Müdigkeit bekämpfen

Morgens wach werden: Mit diesen Tricks klappt der Start in den Tag

Wenn es draußen noch dunkel ist, will man morgens am liebsten im Bett bleiben. Einige Tipps helfen jedoch, um schneller wach zu werden.

  • Früh aufstehen wird gerade dann zur Qual, wenn draußen noch alles dunkel ist.
  • Einige Tipps können helfen, den Kreislauf in Schwung zu bringen und wach zu werden.
  • Dabei geht es oft auch ohne Kaffee zum Einsatz kommen.

NRW – Im Herbst und Winter geht die Sonne später auf und die Morgenstunden sind meist noch dunkel. Vielen fällt es dann schwerer, aus dem Bett zu kommen. Doch was hilft am besten dagegen?

Aufstehen bei Dunkelheit am Morgen: Mehrere Wecker machen im Winter garantiert wach

Die gute Nachricht ist: Auch für Kaffeemuffel gibt es mehrere Möglichkeiten, morgens etwas nachzuhelfen. Zunächst sollte bei der Dunkelheit am Morgen verhindert werden, dass man verschläft.

Dabei kann es hilfreich sein, sich mehrere Wecker zu stellen. Wenn man in der Dunkelheit einen Alarm auf "Snooze" gestellt oder sogar ausgeschaltet hat, ist man mit einem zweiten Weckruf auf der sicheren Seite. Wem es besonders schwerfällt, im Herbst und Winter aufzustehen, kann einen Wecker extra weit weg vom Bett platzieren.

Um wach zu werden braucht der Körper auch bei Dunkelheit im Winter viel Wasser

Außerdem sollte man sich selbst nicht zwingen, im Dunkeln aufzustehen. Stattdessen sollte beim ersten Wecker-Ton eine Lampe angemacht werden, wie Desired berichtet. Der Körper stellt sich dadurch trotz Winter auf das Tageslicht ein und die Augen werden wacher. Licht hemmt außerdem die Produktion des körpereigenen Schlafhormons Melatonin.

Als Nächstes hilft ein ordentlicher Schluck Wasser dabei, den Kreislauf in Schwung zu bringen. Über Nacht verliert der Körper viel Flüssigkeit und schreit morgens förmlich danach. Mindestens ein Glas Wasser sollte kurz nach dem Aufstehen drin sein, und zwar noch vor dem ersten Kaffee (mehr Tipps auf RUHR24.de).

Dunkelheit im Winter: zum Wachwerden mit Wechselduschen über den eigenen Schatten springen

Bereit für einen Frischekick im Winter? Kurz das Fenster öffnen und den Kopf rausstrecken hat schon so manchen richtig wach gemacht. Einen ähnlichen Effekt hat eine Wechseldusche mit warmem und kaltem Wasser.

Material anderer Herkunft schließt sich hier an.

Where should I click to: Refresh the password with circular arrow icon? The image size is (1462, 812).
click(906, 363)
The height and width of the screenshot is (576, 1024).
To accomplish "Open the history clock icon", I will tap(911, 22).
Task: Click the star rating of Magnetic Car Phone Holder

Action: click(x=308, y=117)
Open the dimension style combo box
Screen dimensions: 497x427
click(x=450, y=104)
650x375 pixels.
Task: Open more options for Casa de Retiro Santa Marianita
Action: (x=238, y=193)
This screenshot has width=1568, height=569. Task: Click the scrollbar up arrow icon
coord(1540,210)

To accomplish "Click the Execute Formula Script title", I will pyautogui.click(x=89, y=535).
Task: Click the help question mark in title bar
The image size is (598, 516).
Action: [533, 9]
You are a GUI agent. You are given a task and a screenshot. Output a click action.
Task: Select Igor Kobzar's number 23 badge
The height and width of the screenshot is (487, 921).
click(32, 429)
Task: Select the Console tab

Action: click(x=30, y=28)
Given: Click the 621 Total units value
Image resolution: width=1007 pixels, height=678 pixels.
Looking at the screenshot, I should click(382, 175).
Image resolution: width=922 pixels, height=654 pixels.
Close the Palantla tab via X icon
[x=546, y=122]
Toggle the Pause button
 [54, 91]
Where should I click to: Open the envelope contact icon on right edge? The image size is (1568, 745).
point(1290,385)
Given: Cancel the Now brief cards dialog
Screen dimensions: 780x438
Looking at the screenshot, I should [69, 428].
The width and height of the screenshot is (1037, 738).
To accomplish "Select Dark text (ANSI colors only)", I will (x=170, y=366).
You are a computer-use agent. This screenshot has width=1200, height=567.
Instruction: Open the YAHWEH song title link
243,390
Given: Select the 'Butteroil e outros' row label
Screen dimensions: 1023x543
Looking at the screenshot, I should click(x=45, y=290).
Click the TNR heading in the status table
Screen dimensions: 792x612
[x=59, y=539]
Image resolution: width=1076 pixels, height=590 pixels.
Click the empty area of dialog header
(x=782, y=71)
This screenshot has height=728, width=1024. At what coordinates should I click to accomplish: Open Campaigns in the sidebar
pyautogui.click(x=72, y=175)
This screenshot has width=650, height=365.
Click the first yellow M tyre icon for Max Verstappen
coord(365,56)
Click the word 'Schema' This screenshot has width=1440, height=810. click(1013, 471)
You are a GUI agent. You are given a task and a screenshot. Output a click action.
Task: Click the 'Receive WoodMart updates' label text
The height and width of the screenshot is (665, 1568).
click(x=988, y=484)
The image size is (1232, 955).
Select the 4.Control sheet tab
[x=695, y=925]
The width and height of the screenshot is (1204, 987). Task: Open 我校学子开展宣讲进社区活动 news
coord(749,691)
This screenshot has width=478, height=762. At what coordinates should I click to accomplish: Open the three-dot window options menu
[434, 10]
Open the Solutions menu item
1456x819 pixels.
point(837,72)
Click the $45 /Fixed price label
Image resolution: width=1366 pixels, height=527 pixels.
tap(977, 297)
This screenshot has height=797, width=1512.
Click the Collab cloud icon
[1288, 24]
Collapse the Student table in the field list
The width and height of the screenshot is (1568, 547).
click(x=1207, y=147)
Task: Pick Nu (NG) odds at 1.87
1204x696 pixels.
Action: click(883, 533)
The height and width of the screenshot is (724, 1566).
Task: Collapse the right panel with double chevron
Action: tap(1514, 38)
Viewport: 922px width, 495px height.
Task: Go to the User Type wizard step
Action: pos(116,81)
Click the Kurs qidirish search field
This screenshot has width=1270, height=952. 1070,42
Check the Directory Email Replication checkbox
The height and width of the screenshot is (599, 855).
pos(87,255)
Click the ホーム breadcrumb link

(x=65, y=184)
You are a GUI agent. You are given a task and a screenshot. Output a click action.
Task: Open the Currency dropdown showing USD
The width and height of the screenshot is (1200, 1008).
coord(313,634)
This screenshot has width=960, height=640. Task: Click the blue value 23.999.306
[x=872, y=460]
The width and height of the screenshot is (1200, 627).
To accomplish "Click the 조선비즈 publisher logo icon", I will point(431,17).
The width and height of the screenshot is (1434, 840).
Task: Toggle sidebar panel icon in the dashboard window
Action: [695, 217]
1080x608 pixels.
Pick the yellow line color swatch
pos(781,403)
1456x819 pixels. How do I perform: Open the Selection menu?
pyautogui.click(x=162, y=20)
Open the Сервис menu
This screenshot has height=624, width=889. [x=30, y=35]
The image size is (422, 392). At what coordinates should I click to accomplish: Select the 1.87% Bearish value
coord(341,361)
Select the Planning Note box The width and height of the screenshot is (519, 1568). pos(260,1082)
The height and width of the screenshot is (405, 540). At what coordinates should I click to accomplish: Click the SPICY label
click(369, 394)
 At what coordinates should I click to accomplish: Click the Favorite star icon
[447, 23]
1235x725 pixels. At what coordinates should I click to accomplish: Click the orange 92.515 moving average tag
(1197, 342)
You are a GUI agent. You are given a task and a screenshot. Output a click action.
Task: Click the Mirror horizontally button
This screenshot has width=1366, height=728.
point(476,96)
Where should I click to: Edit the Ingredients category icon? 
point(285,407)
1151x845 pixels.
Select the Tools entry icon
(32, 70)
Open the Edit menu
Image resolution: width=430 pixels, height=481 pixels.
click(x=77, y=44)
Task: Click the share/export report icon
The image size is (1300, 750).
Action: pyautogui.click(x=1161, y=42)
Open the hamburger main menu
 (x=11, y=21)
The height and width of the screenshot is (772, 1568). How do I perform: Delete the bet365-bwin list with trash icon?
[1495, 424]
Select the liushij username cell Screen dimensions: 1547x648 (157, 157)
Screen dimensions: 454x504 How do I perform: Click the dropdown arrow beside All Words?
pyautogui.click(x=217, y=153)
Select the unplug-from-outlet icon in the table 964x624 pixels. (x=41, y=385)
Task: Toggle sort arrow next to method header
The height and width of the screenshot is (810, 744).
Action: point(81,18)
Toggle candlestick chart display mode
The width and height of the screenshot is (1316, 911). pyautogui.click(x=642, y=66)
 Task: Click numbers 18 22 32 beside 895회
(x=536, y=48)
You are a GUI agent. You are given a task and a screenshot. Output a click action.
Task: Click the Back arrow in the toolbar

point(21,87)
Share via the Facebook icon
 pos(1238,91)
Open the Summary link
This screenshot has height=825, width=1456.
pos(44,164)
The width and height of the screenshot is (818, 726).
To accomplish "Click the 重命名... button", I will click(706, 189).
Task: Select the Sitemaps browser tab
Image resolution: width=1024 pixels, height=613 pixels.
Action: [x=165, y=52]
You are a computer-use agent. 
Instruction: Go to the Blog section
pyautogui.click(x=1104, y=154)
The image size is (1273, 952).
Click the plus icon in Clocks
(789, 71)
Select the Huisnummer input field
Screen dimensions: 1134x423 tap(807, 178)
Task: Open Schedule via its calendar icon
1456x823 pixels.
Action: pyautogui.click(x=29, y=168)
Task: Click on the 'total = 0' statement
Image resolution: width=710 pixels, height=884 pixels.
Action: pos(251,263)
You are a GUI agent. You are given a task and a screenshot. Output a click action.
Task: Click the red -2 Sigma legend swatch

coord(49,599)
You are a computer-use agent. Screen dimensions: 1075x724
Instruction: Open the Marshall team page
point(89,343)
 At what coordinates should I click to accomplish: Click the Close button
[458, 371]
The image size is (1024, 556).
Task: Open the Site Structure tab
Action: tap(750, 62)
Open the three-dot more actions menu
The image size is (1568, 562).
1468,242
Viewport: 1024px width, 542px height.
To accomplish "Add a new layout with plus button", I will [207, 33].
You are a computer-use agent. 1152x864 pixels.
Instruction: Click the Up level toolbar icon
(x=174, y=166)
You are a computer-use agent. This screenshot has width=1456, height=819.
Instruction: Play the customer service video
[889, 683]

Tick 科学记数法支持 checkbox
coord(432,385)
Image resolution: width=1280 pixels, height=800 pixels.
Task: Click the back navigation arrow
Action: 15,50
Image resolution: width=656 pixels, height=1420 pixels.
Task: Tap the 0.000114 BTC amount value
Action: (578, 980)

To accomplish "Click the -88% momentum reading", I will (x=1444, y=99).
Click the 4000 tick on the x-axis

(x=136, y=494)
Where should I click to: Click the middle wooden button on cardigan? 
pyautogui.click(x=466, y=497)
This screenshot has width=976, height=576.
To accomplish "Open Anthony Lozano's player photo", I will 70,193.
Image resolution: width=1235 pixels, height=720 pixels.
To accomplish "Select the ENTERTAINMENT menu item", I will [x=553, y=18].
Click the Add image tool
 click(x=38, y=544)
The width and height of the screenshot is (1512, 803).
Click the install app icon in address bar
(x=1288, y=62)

Das ist vielleicht nicht jedermanns Sache, regt aber die Durchblutung und dadurch auch das schnelle Wachwerden an. Auch wenn man morgens keine Probleme beim Aufstehen hat, bieten Wechselduschen oder für mutige kalte Duschen viele gesundheitliche Vorteile. Wer beim Duschen öfter Probleme mit Haarausfall hat, sollte außerdem häufige Fehler beim Haarewaschen vermeiden.

Mit einer Dusche lässt sich auch bei Dunkelheit morgens in den Tag starten. 

Wachwerden bei Dunkelheit im Winter: Frühstück muss sein

Bewegung bringt den Körper ebenfalls in Schwung. Dabei muss es nicht immer exzessiver Frühsport sein. Manchmal reicht es schon, sie vor dem Aufstehen im Bett ausgiebig zu räkeln oder zu Strecken. Einige Atemübungen unterstützen den angenehmen Start in den Tag.

Auch, wenn morgens im Winter nur wenig Zeit ist, sollte man vernünftig Frühstücken. Die Nährstoffe machen den Körper erst richtig wach und geben ihm Energie für den Tag. Bei wem es morgens hektisch zugeht, der kann sich seine Mahlzeit auch schon am Abend davor zubereiten. Sogenannte Overnight Oats eignen sich dafür perfekt.

Besser wach werden und sich an die Dunkelheit im Winter gewöhnen: Rituale helfen

Grundsätzlich fällt es oft leichter, sich an die Dunkelheit am Morgen zu gewöhnen, wenn man eigene Rituale im Herbst und Winter einführt. Das können alle bisher genannten Tipps sein oder ganz klassisch der Kaffee am Frühstückstisch.

Feste Gewohnheiten erleichtern auch abends das Einschlafen. Wer sich trotz aller Tipps morgens aus dem Bett quält, kann dennoch beruhigt sein. Der Körper braucht jeden Tag eine gewisse Zeit, um auf Touren zu kommen.